RECORD SET:
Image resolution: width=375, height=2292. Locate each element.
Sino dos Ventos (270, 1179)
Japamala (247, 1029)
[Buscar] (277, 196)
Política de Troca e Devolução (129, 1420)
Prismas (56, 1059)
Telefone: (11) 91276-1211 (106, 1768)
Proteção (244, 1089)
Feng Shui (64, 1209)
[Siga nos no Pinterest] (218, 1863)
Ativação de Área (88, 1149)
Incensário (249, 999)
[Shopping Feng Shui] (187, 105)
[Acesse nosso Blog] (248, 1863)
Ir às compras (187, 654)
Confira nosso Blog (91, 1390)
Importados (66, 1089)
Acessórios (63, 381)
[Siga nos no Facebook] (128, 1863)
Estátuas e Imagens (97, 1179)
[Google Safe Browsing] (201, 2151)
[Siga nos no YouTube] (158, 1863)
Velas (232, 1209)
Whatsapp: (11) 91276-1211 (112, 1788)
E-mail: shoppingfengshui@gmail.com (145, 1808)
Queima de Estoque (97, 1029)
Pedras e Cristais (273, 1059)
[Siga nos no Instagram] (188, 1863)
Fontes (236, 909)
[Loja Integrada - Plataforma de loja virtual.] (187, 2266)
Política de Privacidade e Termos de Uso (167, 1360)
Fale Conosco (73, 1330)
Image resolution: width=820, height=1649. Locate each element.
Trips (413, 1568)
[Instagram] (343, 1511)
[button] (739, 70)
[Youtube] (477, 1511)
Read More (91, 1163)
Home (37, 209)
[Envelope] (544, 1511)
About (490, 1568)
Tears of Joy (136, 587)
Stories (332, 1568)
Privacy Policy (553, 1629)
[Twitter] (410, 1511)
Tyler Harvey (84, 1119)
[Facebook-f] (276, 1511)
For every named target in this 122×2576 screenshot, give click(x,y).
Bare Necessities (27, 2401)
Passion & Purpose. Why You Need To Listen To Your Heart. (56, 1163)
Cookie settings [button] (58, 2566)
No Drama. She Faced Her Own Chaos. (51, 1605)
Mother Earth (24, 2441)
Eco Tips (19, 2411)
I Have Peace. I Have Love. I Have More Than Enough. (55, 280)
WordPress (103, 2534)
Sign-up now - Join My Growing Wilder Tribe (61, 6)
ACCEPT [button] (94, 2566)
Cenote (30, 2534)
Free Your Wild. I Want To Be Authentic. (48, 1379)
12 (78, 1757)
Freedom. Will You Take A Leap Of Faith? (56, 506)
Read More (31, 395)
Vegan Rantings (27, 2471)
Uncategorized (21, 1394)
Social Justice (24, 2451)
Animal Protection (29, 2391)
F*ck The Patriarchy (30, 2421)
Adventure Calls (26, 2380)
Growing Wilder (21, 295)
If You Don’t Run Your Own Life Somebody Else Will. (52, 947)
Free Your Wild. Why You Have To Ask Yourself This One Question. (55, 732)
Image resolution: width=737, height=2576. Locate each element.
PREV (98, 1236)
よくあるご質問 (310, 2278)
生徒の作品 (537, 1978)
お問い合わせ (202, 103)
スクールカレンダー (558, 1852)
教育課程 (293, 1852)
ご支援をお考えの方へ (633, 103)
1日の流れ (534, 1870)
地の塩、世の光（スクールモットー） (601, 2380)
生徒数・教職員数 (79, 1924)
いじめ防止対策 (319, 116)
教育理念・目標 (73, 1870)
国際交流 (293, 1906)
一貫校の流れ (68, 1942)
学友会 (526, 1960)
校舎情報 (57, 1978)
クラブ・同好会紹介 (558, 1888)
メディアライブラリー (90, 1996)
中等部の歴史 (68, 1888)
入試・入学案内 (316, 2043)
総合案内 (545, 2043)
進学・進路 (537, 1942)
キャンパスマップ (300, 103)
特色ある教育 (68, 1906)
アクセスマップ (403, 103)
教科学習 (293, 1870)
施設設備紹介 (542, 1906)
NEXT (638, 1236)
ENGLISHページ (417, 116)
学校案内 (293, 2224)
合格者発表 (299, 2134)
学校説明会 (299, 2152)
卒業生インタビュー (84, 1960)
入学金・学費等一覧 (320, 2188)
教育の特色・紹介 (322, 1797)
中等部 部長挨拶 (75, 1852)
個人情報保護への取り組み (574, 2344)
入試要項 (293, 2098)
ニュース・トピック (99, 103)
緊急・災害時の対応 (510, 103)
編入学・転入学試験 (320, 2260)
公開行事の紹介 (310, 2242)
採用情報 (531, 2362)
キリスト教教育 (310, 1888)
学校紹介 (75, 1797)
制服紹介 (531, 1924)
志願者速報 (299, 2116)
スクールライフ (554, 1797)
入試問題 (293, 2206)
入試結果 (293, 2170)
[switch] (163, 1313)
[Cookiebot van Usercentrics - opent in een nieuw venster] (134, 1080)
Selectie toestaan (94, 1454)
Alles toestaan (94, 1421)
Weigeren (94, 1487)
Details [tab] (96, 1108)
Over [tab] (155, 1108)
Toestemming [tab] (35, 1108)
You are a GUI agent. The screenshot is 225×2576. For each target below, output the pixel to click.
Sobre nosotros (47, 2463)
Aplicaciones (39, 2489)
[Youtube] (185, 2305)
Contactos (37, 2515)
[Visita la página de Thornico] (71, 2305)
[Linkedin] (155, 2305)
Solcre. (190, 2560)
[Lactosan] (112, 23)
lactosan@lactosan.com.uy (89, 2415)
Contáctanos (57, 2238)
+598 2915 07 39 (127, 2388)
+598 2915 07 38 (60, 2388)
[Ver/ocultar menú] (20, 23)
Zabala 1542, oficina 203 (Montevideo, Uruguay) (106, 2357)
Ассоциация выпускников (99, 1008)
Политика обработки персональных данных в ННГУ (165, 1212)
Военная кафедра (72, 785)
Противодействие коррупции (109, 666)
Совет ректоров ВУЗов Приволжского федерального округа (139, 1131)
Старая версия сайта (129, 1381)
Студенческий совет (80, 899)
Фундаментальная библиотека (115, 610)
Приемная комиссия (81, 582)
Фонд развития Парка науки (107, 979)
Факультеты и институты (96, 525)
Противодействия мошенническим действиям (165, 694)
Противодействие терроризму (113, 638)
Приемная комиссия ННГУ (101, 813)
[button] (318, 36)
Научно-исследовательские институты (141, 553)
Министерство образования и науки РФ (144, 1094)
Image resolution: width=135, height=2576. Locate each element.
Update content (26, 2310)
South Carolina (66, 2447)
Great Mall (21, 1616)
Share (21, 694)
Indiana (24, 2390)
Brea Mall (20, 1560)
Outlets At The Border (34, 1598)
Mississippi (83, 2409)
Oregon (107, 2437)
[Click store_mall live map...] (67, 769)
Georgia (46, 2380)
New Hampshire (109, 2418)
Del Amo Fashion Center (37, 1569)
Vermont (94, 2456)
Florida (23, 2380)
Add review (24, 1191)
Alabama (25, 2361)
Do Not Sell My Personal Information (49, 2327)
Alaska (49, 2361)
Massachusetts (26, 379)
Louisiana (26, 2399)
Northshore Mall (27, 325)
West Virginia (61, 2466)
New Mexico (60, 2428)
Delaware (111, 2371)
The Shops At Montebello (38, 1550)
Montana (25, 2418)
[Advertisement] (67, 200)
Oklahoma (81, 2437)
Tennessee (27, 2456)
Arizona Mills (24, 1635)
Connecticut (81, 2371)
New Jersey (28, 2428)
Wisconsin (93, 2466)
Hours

WHAT IS EXPECTED:
Retrieve each line of the data in which the word "Growing" can be found.

TASK RESULT:
Sign-up now - Join My Growing Wilder Tribe (61, 6)
Growing Wilder (21, 295)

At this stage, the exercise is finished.